As you stated before, i also have no idea what this about, however, it seems to hold some kind of Eastern religion monk poetry kind of philosophy behind it, which is good. I think it is better that it does not have direct meaning, because the instance of the poem is easily movable and allows readers to take their own interpretation to it. It is simply put as the struggle and loss of the weaker against the stronger, and that is applicable to so many things that the ambiguity is its best characteristic.
There are several lines that i felt took away from the piece though, mainly in the way that they were written. The lines, "The wind reaching it the best," and "But it was too late," seem to take away from the first stanza, in that they feel to simplistic in their wording and association to the poem. The surroundings lines are too strong to match properly with these lines.
"Dirt flew
Birds fled
As nature braced itself for the coming dread."
This is a really great moment of imagery in the piece. I enjoyed how simply it was worded while creating a vivid image.
aside from those points, trying some different words in the place of others, and rewording some lines could add strength to the piece. If you plan on any revisions, i would look foward to seeing the final draft.

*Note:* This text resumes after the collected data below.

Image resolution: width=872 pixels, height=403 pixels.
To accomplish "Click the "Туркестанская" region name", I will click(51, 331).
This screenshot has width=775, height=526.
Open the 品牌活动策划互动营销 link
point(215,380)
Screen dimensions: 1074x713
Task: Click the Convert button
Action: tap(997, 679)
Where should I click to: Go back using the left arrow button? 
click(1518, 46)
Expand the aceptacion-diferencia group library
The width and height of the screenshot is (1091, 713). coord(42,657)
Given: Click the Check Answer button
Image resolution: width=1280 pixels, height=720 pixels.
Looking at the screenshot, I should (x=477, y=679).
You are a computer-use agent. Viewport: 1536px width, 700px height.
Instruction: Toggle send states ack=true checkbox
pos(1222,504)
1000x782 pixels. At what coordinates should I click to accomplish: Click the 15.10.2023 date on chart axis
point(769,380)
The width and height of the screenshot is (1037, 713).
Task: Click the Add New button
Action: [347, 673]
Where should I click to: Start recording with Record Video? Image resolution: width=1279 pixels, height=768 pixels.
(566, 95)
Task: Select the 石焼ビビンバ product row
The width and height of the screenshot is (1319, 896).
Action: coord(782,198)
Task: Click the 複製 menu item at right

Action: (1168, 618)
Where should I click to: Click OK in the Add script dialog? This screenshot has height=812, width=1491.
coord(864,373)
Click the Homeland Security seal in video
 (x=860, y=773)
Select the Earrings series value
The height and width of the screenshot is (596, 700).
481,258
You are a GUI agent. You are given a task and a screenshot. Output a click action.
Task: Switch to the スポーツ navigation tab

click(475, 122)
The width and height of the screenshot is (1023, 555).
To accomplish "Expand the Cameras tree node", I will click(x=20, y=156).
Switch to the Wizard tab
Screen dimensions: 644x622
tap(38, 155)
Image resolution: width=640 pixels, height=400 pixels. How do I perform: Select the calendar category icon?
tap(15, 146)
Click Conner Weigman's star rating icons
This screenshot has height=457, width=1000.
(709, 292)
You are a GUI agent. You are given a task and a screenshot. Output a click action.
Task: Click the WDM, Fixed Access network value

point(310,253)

There is so much emotion to be felt in this piece. The content is stirring and easy to relate to, and i enjoyed how it reads somewhat like a letter. However, at times i felt the emotion really wasnt being pushed through the words. Reorganizing lines, enhancing vocabulary and syntax, and emphasizing the sadness available through poetic flow could really produce a powerful emotional effect on readers. Make the pain beautiful.